When his "people" came to him all upset that people in India were pirating his records his response was (paraphrasing):
"You idiots, book me. If they're not paying for what we're trying to sell they're at least demonstrating a demand for what we can sell that they can't pirate."
He has a long, personal history of being the good anti-Metallica.
KFG
You are all complete idiots and do not know how MP3 compression works. I cannot belive this trash got modded up.
You in particular have just mixed up HZ and KHZ and injected more bullshit like "It essentially tries to fit a curve to the master waveform".
Perceptual encoding is much more complicated than that.
It actually performs an FFT analysis and split the sound up into it's component sine waves.
Then, two methods are used to discard data.
Both known as perceptual masking. The first method deals with frequency masking, the second with time.
Human auditory perception cannot hear a quiet frequency when there is a louder one within a few hz of it.
So, you can discard all of them.
Humans cannot hear a quiet sound when a louder one immediately follows it. (Think of a bass drum, you do not hear the squeak of the pedal just before the beater hits.)
So you can discard all those too.
The watery effect of heavy MP3 compression is from too many transients being discarded by the second method, so the transients appear spread over time. The thin lack of depth is due to too many frequencies being discarded.

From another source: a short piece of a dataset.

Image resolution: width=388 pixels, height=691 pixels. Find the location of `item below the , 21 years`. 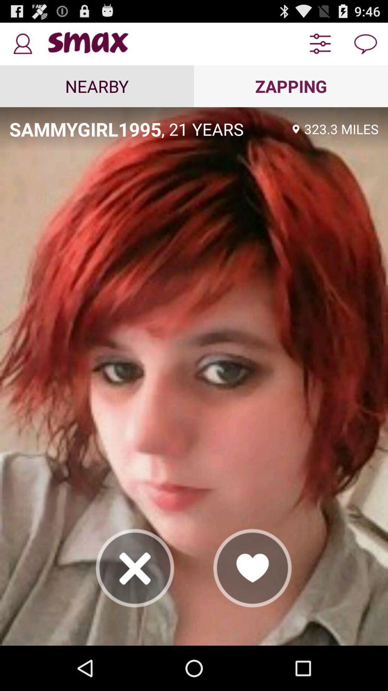

item below the , 21 years is located at coordinates (253, 567).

"the net result of a sound around 701.5 Hz coming in and out every 1/3rd of a second. It would basically sound like 3 beeps a second, though more like a siren than a beep. If the waves were at different amplitudes, the same phenomenon would still exist but there would not be complete silence during the destructive phases."
This is crap. The cancellation has ALREADY HAPPENED when the waveforms were mixed before you do the MP3 compression. So you just need to compress the result, not the individual tones.
Also, it will sound like an amplitude tremelo, not a siren which would imply pitch modulation.